Swap "Where should I click to" for "Where do I click to" in the records below and reproduce them with everything else left as it is.

[Stored entries]
* begin *

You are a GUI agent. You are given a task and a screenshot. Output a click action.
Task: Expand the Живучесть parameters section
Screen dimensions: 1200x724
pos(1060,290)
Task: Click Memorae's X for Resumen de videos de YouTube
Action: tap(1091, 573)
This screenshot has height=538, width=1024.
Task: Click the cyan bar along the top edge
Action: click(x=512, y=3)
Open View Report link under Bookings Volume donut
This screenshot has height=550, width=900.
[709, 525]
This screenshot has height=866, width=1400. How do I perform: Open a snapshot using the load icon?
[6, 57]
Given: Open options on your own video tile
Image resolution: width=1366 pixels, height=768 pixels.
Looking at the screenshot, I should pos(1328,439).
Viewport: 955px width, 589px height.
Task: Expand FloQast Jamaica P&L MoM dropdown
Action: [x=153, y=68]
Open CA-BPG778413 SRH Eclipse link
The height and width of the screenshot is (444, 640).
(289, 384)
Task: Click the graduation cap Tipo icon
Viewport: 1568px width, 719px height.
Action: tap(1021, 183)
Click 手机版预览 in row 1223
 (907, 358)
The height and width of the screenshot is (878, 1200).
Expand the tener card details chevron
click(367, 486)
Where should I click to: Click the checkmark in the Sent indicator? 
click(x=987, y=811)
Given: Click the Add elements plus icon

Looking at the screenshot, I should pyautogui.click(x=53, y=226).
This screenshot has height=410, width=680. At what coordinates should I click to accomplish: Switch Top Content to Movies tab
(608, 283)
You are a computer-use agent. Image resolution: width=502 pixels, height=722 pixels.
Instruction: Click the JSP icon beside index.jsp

* end *

» RESULT BELOW:
You are a GUI agent. You are given a task and a screenshot. Output a click action.
Task: Expand the Живучесть parameters section
Screen dimensions: 1200x724
pos(1060,290)
Task: Click Memorae's X for Resumen de videos de YouTube
Action: tap(1091, 573)
This screenshot has height=538, width=1024.
Task: Click the cyan bar along the top edge
Action: click(x=512, y=3)
Open View Report link under Bookings Volume donut
This screenshot has height=550, width=900.
[709, 525]
This screenshot has height=866, width=1400. How do I perform: Open a snapshot using the load icon?
[6, 57]
Given: Open options on your own video tile
Image resolution: width=1366 pixels, height=768 pixels.
Looking at the screenshot, I should pos(1328,439).
Viewport: 955px width, 589px height.
Task: Expand FloQast Jamaica P&L MoM dropdown
Action: [x=153, y=68]
Open CA-BPG778413 SRH Eclipse link
The height and width of the screenshot is (444, 640).
(289, 384)
Task: Click the graduation cap Tipo icon
Viewport: 1568px width, 719px height.
Action: tap(1021, 183)
Click 手机版预览 in row 1223
 (907, 358)
The height and width of the screenshot is (878, 1200).
Expand the tener card details chevron
click(367, 486)
Where do I click to: Click the checkmark in the Sent indicator? 
click(x=987, y=811)
Given: Click the Add elements plus icon

Looking at the screenshot, I should pyautogui.click(x=53, y=226).
This screenshot has height=410, width=680. At what coordinates should I click to accomplish: Switch Top Content to Movies tab
(608, 283)
You are a computer-use agent. Image resolution: width=502 pixels, height=722 pixels.
Instruction: Click the JSP icon beside index.jsp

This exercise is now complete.